What does stat really return? Inode number, directry , number if hard links If you have a file, you basically hard link, and it is basically a reference count.  Manual page for stat() , man stat(2) o Ctime: modification made by the inode, o Everytime you read a file, you write to a file system , and it is expensive and not good for you device  Device files are not real file, they are name spaces to access other things, like terminal, screen video. o Ex: dev random, is not really a file, it just produces bits o You have to compare which device they are pointing to and if they return the same major and minor ID’s then they are equal Q10 Review :  Only if it is waiting you wake it up and set the flag into 1 o Affect = kicks you out o Generating a lot of signals to the consumer  A signal should happen occasionally o Kill -1 , you kill every process . don’t get it ask ? o Maybe you should set the consumer to 0 and see what happens , in 3000pc  Why does the program deadlocks when request a large amount of numbers ? o signals aren’t always delivered , they sometimes get lost, but generlay they get there unless you send various amount of signals  theory about time: o gettimeofdat: man gettimeofday

Creating a process:

• fork() creates a process and execve() loads the binary to the new process.
  • returns a process id
    • pid > 0, parent process
    • pid < 0, error
    • pid = 0, child process

• When a parent does not deal with its child processes they become zombies
• If a parent dies before its children they become orphans that are re-parented by the OS

• wait()
  • suspends the current process until one, some, or all of its children have terminated
  • wait() can be called anytime to check on the status of children

IO redirection:

• >, direct to stdout
• <, direct to stdin
• |, connect the output of one process to the input of another process
• when a process starts it is given file descriptors to stdout, stdin, and stderr

Inodes:

• Contain information about the blocks corresponding to the contents of a file on disk, its owner, and the file access permissions.
• A filename points to an inode
• The inode count represents all of the files and folders on disk
• Hard links create another name to the same inode number
  • Only point to files within the same file system
• Symbolic links are files with their own inode
  • Can point to files in other partitions or file systems

Virtual Memory:

• Every process receives a memory map with virtual addresses that correspond to physical addresses.

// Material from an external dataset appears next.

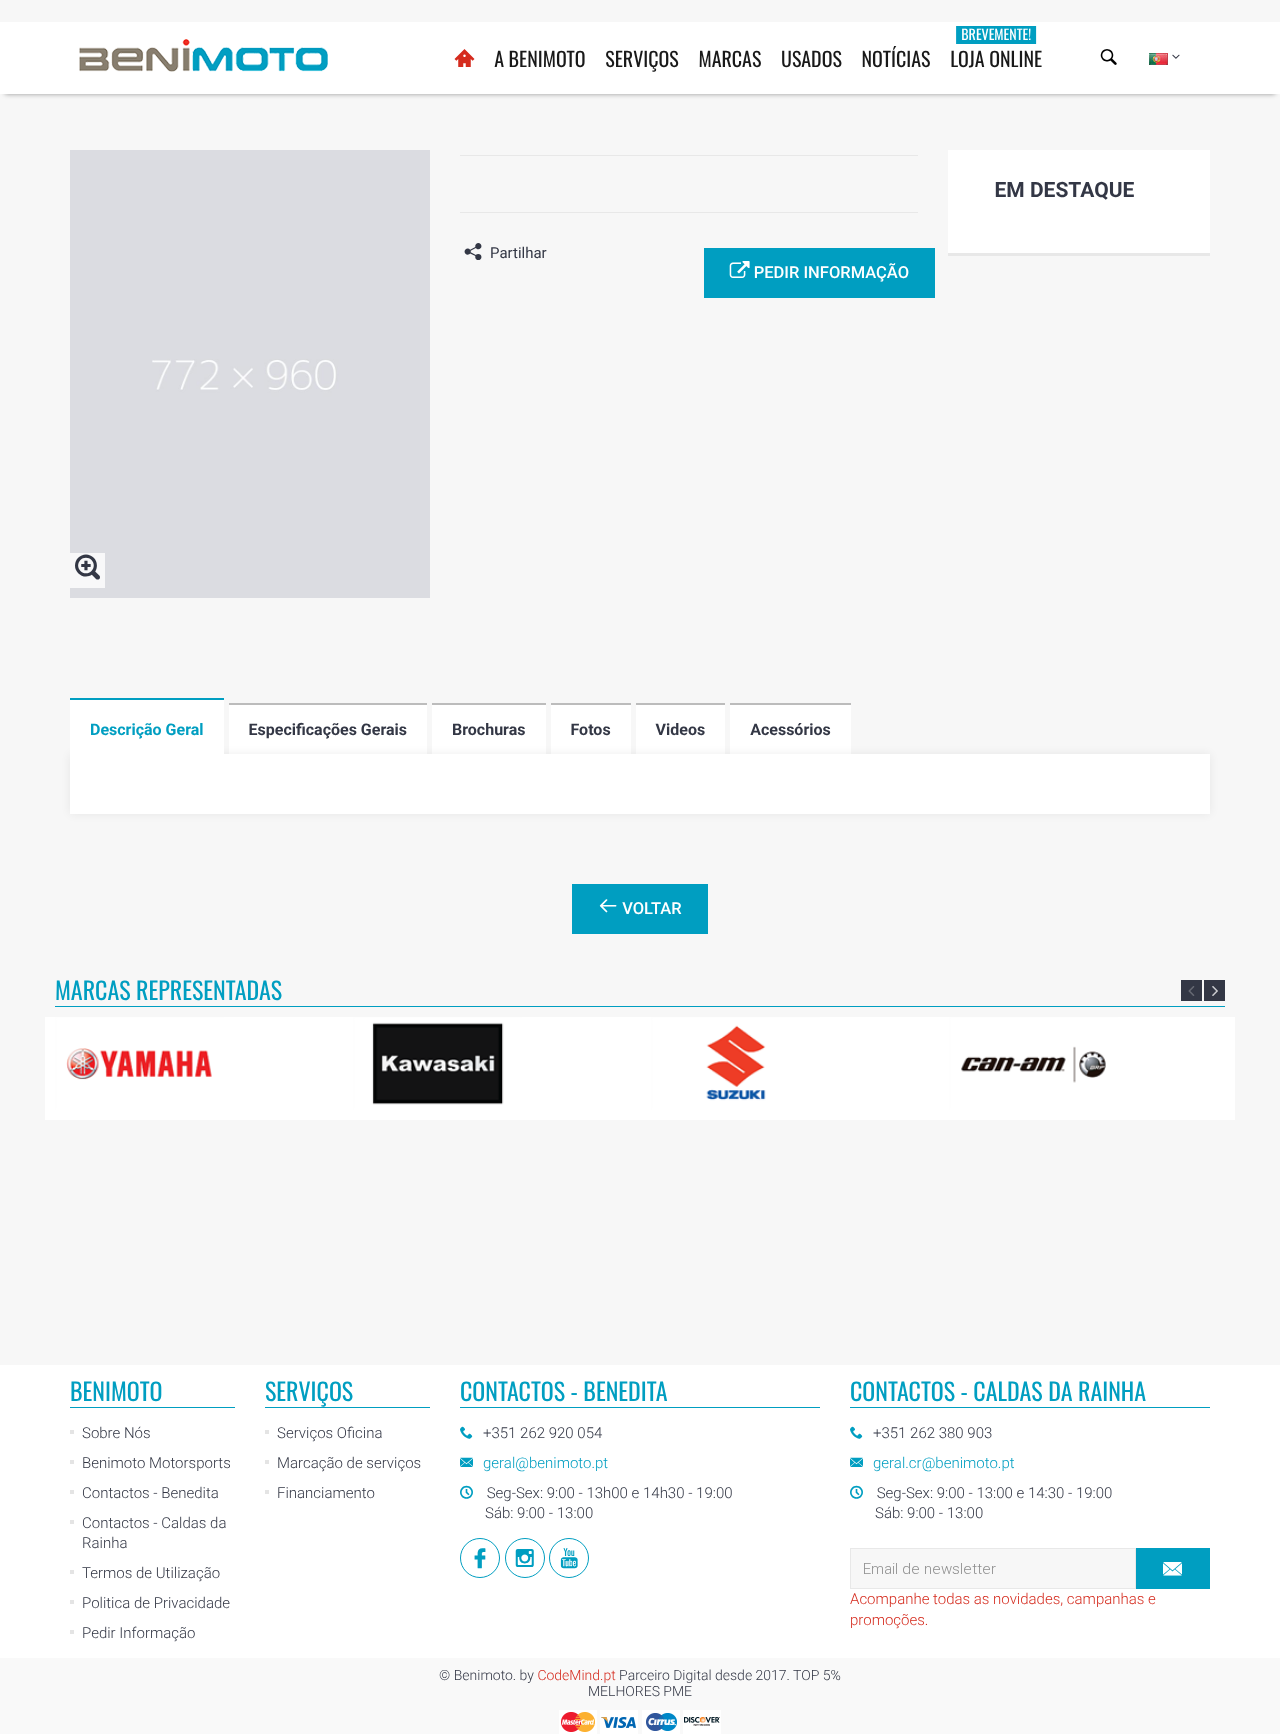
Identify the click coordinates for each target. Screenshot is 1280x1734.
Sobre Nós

Memory Allocation Challenges:

• Need to have a contiguous address range
• Data Structures can not be moved once allocated
• Memory is constantly allocated and deallocated

Solution to these challenges:

• Use fixed size chunks that can be stored anywhere
  • Called a page in memory or a block on disk
  • Sizes are always a power of 2 because addresses are indexed in bits
  • The benefit: it removes the limitations on array sizes.
  • Use a table to map virtual memory to physical memory -- called a page table
  • In a 32 bit system: the top 20 bits are the page locations and the lower 12 bits are the page offset

Concurrency:

• Challenge: keeping the shared state consistent; want deterministic behavior from concurrent computations
• Solution: Need mechanisms that bypass the memory hierarchy.
  • Use filesystem locking primitives -> atomic variables -> semaphores
  • Use signals to synchronize the shared state

Segmentation:

• The physical address can be found by adding the segment register to the offset.